I think that, overall, the graph does a pretty good job of representing contemporary trends in sociology. Some of the areas involve large quantities of works that are frequently mentioned together, while other areas are more sparsely connected. For example, the large, dense, blue cluster is largely structural social movement works, while the pink cluster above includes cultural social movements research. The light blue cluster near them but closer to the middle is the more “pure” cultural sociology, with Swidler, Sewell and Bourdieu at the core. The light orange or salmon cluster is urban/race/segregation, and the big circle from this cluster nearest the middle is Raudenbush & Bryk’s 2002 HLM book. The light green cluster has some occupational classics, but also has Putnam’s Bowling connected it to a variety of literatures. The large orange cluster really wants to be two clusters, but Kalev, Dobbin and Kelly’s 2006 ASR piece on corporate affirmative action programs binds the Reskin wing with the Dimaggio and Powell wing.
Before you get too attached to any interpretation of the data, be sure to move the nodes around and see how they reset themselves. Some clusters are near each other randomly, while others are actually tied together. Pushing the graph around is sometimes the only way to find out which is which, which is why I like dynamic graphs, even for my own exploratory purposes.
This is no doubt a biased look at the field. It excludes citations from books, although books that are cited in journal articles are included. Areas like demography, which have their own top journals, likely see fewer works in the top general interest journals, so these fields may be underrepresented. By focusing on just the top journals, this version also excludes the majority of published work by sociologists. That said, the biased view represented in this network probably mimics the bias of the elites, so it’s not a bad view to understand.

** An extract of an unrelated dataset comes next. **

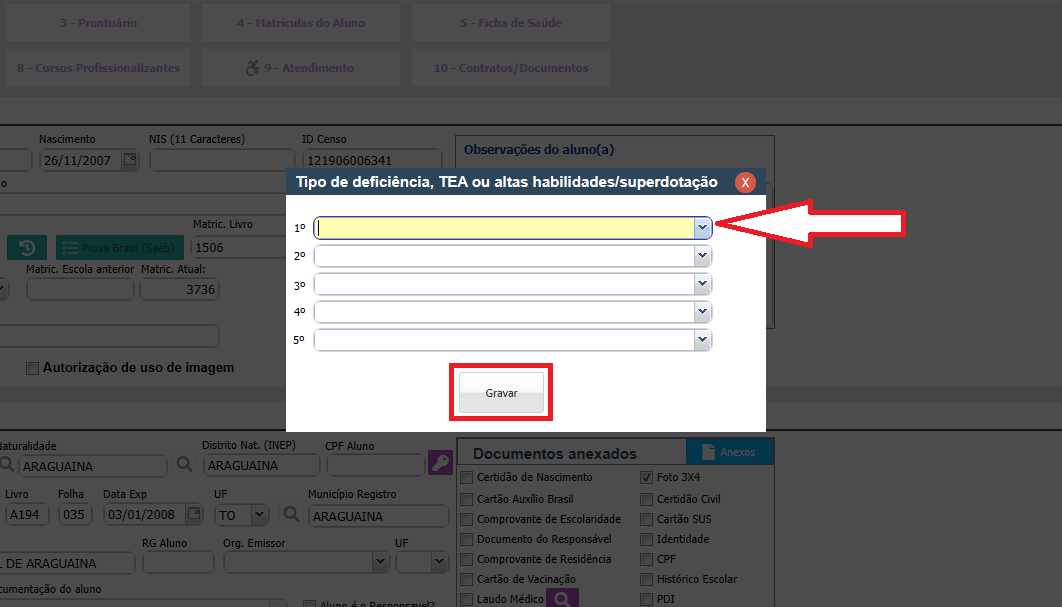1062x607 pixels.
Task: Click the magnifier icon next to Laudo Médico
Action: pyautogui.click(x=563, y=599)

Feel free to remix this analysis. Here is the raw data. The data is in the format that Web of Science provides for you as a “plain text file,” which isn’t super useful. My Python script that loads and analyzes the data isn’t well commented, but feel free to email me if you have any questions. The heavy lifting of the graph is accomplished through d3.js, which I don’t know how to use particularly well. Luckily, Drew Conway’s fork of NetworkX makes d3 easier to use with Python and NetworkX. I also use Thomas Aynaud’s Python implementation of the Louvain community detection method.